- _What the task requires_:
Continue the piece about the GSMA's SIM-centric NFC payments model from the point where it stops.

- _Source excerpt_:
▽

[Dave Birch] The GSMA have been developing a telecommunications operator-centric model of an NFC mobile payments ecosystem. By the way, in the interests of openness and transparency I should declare that the GSMA were kind enough to ask me to be a judge at this year’s Global Mobile Awards — which is fantastic because the awards ceremony in Barcelona is being hosted by the fabulous Tim Minchin — and I will be moderating the session on innovative mobile payment services featuring Olivier Piou (CEO, Gemalto), Osama Beider (VP Payments, Google), Rodger Desai (CEO and Co-Founder, Payfone), David Marcus (VP Mobile, PayPal) and Bill Gajda (Global Head of Mobile, Visa) which will be terrific. But back to the operator-centric model and what this may mean for the role of telecommunications operators in the mobile money ecosystems of the future.

The GSM Association has released a new version of its NFC Handset APIs & Requirements, used by phone manufacturers as a reference for what mobile network operators want to see in the devices they order.

[From GSM Association issues new NFC handset requirements • NFC World]

Jolly good. Naturally, being operator-centric, the model they are evolving is also SIM-centric, and while that may seem a minor technological detail to high-powered mobile business-persons, it has some implications.

The new document includes two potentially market-changing and controversial requirements for phones like the Galaxy Nexus that are capable of supporting more than one type of secure element and accompanying mobile wallet service:

* Only one secure element must be active at any one time
* NFC phones must ship with the NFC SIM, which would be issued and controlled by the carrier, set as the default active secure element

[From GSM Association issues new NFC handset requirements • NFC World]

Setting aside the controversy that this may cause — obviously, there is something that needs to be resolved between operators shipping SIM-based SEs and the suppliers (e.g., Google and likely Apple) delivering handset-based SEs and the service providers (e.g., banks) who might want to use external SEs — it does once again stimulate the question as to how the NFC ecosystem may evolve over the coming year, once more of these SEs of any form are out in consumers’ hands.

△

- _Entries shown_:
▽

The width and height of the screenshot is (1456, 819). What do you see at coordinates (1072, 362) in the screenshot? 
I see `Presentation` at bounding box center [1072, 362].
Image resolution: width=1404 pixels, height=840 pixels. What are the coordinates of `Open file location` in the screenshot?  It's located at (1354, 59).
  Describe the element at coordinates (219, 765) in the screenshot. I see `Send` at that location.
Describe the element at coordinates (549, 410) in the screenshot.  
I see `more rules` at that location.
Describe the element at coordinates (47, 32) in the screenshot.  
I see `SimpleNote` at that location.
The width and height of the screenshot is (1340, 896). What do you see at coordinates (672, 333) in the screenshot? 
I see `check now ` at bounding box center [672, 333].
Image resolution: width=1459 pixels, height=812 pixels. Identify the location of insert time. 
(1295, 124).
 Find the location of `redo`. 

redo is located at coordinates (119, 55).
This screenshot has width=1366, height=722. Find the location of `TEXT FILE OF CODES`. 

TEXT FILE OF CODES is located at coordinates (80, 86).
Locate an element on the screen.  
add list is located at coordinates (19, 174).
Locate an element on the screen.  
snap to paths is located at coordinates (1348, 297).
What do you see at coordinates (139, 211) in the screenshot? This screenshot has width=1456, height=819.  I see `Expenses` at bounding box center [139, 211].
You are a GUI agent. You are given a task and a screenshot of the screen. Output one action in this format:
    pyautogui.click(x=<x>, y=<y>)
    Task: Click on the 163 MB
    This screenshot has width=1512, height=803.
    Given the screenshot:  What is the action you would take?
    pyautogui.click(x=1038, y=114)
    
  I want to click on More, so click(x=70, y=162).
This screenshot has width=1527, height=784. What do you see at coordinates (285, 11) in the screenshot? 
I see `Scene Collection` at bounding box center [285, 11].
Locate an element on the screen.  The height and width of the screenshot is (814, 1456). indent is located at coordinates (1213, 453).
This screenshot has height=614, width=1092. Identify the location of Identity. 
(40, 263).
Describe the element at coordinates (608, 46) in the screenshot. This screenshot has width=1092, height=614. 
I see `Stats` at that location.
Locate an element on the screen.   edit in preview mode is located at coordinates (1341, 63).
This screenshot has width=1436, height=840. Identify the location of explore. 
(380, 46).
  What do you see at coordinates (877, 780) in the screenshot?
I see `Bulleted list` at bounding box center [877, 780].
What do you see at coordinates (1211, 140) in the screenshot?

△

- _Expected output_:
Dave Birch, chair of the digital money forum and director at Consult Hyperion, previously said: “The chips put into the phones are secure. But that is not enough. They need to be part of a secure value network.”

[From Near field communications: Are UK retailers ready for Google’s mobile wallet? – 6/6/2011 – Computer Weekly]

And I stand by the comment. So what would that secure value network look like and what would be the role of the telecommunications operator — or communication services provider (CSP) to generalise — as a smart pipe, by which I mean a dumb pipe that provides digital identity and digital money services: these services can then be used by a variety of wallet providers to deliver payment, loyalty, ID and other application-layer services to the customers. It may well be that the operator will want to have its own application-layer play, but to my mind this should be kept separate from the infrastructure provision for both practical reasons to do with sound design and delivery principles and as preparation for a likely future regulatory split (I can easily envision operators being required by regulators to provide open, transparent and non-discriminatory to the smart pipe services) between the wallet and the operator’s smart pipe.

We’re not starting from scratch when it comes to thinking about these smart pipe services. Having been through the first phase of (rather disappointing) mobile payment evolution, we’ve come to recognise that trying find the interface between the financial services organisations and the CSP has proved difficult.

Getting two massively complex ecosystems – payments and mobile – to play nicely together is an undertaking that has resulted in the situation we have today – not much to report, at least here in the US.

[From Why Make Mobile Payments Easy when you can Make it Hard (and expensive) at The Catalyst Code]

Given everything that’s been learned so far about mobile, I’d suggest that the wallet needs some pretty simple — but secure and reliable smart pipe services — which, for sake of convenience, we might label “digital money” and “digital identity”.

  • For digital money, all that is necessary is “simple” money transfer between prepaid accounts perhaps with some special sauce around offline use, integration with carrier billing and some decent APIs to create buzz (the bastard child of Mondex and M-PESA, in the vernacular).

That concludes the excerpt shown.